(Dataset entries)

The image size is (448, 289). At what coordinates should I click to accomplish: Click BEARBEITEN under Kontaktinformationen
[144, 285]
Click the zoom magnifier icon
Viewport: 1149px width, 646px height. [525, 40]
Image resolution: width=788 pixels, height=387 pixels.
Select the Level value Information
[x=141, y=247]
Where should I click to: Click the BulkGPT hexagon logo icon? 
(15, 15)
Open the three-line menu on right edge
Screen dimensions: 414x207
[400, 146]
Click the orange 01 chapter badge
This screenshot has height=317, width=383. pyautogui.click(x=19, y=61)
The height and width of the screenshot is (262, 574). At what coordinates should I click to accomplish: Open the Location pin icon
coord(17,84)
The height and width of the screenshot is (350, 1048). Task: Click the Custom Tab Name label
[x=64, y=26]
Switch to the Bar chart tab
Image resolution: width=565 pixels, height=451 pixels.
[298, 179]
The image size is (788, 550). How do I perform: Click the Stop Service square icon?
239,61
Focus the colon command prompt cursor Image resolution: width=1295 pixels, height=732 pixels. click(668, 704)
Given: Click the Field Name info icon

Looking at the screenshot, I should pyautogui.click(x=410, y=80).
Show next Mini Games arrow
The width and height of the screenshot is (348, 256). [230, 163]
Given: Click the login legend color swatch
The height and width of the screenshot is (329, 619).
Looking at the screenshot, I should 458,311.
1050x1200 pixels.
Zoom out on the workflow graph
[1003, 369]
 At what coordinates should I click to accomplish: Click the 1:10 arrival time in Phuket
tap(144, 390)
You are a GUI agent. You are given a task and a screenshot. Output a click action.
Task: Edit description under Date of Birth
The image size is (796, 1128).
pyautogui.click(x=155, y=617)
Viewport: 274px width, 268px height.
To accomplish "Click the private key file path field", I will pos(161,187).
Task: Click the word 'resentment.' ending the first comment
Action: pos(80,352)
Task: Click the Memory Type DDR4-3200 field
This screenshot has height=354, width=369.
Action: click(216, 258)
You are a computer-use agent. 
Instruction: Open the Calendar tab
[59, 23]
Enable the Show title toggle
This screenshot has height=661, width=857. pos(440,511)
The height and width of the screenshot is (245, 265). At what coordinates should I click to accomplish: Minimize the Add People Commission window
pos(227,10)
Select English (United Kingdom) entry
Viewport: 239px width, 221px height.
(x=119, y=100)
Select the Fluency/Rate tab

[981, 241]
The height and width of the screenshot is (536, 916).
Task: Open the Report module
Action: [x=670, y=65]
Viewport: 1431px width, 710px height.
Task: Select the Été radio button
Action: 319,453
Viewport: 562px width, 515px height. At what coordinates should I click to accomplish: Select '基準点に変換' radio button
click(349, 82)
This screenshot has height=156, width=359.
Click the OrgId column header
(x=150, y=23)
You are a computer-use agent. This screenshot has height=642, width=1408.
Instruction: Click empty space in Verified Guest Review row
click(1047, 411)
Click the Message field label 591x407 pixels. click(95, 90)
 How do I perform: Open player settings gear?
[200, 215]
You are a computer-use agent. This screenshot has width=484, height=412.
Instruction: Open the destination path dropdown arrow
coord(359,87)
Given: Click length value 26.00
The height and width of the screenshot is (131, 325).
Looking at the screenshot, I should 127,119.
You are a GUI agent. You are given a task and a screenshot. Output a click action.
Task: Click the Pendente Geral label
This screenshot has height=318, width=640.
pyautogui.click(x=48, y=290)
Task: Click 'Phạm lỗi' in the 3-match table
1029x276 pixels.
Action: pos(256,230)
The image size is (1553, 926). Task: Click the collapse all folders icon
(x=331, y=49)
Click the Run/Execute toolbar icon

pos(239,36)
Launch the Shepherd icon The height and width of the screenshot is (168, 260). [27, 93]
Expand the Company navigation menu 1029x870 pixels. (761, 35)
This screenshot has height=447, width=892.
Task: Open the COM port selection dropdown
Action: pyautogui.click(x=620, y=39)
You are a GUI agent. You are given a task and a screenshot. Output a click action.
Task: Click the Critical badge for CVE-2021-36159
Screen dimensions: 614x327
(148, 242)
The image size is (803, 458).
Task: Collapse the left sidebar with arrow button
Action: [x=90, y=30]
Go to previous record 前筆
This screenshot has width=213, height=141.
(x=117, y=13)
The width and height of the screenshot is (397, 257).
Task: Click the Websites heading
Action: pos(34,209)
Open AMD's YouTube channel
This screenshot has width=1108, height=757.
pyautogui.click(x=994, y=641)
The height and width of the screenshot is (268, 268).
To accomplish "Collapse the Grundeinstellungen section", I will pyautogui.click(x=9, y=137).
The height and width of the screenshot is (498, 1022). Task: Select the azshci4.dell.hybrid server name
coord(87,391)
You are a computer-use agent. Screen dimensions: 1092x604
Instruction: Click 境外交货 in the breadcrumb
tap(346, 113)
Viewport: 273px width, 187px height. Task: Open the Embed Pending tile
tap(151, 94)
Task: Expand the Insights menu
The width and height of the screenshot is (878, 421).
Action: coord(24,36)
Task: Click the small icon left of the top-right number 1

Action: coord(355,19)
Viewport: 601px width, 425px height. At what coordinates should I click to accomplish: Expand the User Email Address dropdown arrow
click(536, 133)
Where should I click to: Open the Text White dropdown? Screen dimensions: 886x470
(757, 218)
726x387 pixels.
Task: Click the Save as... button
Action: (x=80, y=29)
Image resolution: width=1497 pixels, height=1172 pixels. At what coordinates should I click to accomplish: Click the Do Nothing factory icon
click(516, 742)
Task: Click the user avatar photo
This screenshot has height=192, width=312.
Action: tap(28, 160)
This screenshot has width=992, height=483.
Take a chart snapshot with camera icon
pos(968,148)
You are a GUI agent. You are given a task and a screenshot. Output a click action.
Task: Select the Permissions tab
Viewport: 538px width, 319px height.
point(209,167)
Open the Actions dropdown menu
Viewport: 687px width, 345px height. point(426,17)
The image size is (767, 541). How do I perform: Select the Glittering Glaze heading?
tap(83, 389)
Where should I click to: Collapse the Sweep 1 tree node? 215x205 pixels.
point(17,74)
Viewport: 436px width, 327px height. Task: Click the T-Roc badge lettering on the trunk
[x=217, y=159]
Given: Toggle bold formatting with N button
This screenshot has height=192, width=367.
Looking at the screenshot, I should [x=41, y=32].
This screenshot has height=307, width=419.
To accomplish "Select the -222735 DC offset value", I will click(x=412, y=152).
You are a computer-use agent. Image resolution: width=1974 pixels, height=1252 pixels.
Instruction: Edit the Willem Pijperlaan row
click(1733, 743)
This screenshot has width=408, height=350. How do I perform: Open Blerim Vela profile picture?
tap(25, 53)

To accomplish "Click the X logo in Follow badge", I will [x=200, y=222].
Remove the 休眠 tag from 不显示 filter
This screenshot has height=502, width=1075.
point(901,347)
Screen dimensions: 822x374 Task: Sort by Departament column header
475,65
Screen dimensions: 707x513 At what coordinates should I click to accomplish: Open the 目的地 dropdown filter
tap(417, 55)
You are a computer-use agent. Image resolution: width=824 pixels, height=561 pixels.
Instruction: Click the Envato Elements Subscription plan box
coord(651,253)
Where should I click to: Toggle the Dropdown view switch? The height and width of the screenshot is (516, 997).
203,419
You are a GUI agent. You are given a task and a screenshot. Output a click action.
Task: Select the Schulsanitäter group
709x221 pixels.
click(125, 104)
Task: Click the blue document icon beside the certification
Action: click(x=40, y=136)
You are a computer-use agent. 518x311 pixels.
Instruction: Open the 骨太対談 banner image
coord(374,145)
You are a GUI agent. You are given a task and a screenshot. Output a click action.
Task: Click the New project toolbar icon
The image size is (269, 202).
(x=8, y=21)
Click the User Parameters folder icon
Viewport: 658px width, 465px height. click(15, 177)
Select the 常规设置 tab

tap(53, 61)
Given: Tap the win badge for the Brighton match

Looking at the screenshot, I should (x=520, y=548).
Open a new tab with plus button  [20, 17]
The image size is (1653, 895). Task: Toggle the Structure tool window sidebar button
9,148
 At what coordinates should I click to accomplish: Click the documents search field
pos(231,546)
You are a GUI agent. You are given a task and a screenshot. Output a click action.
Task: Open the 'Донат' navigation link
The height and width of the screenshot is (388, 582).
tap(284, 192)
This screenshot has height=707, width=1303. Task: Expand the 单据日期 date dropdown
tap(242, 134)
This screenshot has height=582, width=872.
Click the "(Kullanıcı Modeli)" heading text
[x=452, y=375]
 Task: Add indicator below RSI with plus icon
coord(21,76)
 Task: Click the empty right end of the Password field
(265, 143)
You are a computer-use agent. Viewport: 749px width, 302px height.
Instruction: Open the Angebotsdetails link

EXERCISE DESCRIPTION:
How many lines in the entries above hold the word "link"? Reply with the number by itself.

EXERCISE OUTPUT:
2